[Entries taken from a collection]
┄┄┄┄┄┄┄┄┄┄

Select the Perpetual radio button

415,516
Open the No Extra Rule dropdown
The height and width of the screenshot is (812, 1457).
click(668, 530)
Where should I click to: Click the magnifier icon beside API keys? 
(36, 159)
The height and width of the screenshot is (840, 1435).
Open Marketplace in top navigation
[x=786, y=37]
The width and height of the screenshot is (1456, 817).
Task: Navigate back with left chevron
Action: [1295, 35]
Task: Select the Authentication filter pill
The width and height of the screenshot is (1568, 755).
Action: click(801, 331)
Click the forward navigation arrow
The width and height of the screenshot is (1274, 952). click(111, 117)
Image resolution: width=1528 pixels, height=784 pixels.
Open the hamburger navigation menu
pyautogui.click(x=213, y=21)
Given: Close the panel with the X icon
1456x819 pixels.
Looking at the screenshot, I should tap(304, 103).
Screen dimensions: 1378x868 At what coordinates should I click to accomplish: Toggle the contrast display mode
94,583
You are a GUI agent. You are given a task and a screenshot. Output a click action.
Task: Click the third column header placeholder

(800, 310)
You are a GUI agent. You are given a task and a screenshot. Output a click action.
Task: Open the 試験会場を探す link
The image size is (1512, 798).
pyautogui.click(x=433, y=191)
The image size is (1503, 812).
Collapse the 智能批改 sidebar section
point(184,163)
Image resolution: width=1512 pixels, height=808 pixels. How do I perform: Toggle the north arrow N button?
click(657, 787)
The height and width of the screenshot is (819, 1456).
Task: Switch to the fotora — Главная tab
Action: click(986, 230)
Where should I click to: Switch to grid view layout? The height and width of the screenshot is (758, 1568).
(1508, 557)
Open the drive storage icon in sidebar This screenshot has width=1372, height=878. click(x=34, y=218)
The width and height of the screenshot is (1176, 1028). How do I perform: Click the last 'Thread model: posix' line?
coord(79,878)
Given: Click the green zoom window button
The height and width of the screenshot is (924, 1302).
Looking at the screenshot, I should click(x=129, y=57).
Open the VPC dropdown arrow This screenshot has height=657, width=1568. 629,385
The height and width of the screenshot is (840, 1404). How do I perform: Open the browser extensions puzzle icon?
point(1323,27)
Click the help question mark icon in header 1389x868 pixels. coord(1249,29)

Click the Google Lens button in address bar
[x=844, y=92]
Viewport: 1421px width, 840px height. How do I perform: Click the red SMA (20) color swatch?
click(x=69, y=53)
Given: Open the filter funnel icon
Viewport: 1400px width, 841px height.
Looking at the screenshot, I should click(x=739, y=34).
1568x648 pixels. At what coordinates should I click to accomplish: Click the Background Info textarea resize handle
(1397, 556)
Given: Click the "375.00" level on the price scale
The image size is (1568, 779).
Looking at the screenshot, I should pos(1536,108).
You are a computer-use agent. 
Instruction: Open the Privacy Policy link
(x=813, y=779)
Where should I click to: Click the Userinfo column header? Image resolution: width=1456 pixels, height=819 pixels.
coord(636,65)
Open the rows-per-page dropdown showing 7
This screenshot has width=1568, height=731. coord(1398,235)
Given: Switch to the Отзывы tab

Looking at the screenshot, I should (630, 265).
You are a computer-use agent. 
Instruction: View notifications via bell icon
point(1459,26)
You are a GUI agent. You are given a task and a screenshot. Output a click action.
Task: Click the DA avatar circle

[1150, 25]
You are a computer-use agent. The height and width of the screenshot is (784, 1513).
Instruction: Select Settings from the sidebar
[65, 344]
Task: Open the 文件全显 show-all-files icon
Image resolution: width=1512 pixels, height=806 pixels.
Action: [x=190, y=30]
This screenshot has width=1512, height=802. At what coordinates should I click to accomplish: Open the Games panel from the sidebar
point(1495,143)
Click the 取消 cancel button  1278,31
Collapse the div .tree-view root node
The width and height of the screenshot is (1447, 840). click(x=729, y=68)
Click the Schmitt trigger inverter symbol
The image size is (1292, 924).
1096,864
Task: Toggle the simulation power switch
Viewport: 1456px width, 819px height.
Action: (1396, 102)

┄┄┄┄┄┄┄┄┄┄

If a line in the records contains the string "filter", copy it out.

Task: Select the Authentication filter pill
Given: Open the filter funnel icon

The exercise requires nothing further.